* _PASAJE CITADO_
====

No puedo evitar pensar que hay dos películas en una en EL ARBOL DE LA VIDA y que nadie se atrevió (o supo o pudo) a decirle a Malick que debía abandonar una de ellas. Tal vez por su ambición de, finalmente, convertirse en el heredero de Stanley Kubrick, nadie pudo quitarle de la cabeza la idea de que la historia potencialmente conmovedora que tenía en su centro (una familia estadounidense en los años ’50 en un pueblo texano, con un padre severo, una madre inocente y tres niños a mitad de camino entre esos dos “ejemplos”) no necesitaba incluir ni la creación del mundo, ni la idea de un “after life”. Se dice que Malick tiene un proyecto ahora de ese orden (la idea de la Gracia vs. La Naturaleza, etc.) y uno podría pensar que las partes del filme que van hacia ese lado bien podrían haber quedado a la espera de esa otra película.

A diferencia de algunos colegas, a mí no me molesta el tono elíptico que tiene para narrar sus escenas, la forma en la que la música, la voz en off y una Steadicam viajera que todo lo recorre arman las secuencias. Siento que hay algo vívido, palpable y muy humano en la forma en la que filma a esos niños crecer, con un padre severo (que tampoco es el cliché del padre violento del cine americano) y esa madre “puro amor” (que tampoco es el cliché de la mujer golpeada) como “marcos” de esa educación.

====

* _INFORMACIÓN REGISTRADA_

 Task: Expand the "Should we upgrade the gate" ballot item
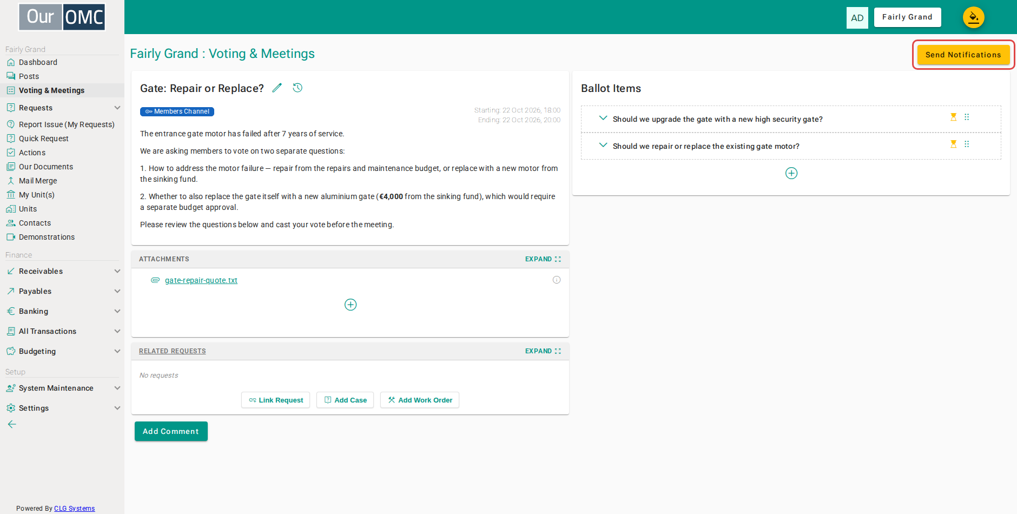pyautogui.click(x=603, y=118)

====

Escribe la continuación de la crítica sobre El árbol de la vida a partir de su última oración.

* _RESPUESTA_
Si uno hace eje en esa historia familiar (digamos, 90 minutos de los 140 que dura el filme), aún empezando por el final –la película arranca contándonos que uno de los tres hijos murió– hay ahí una notable historia familiar que husmea un territorio conocido, es cierto (la infancia en el conservador sur de los ’50), pero que lo hace no sólo con un estilo que es único (nadie filma como Malick, a lo sumo lo vienen imitando los directores de publicidad hace años, pero eso ya no es su culpa), sino con las características particulares que le da el hecho de ser, según todos dicen, una historia con mucho de autobiografía.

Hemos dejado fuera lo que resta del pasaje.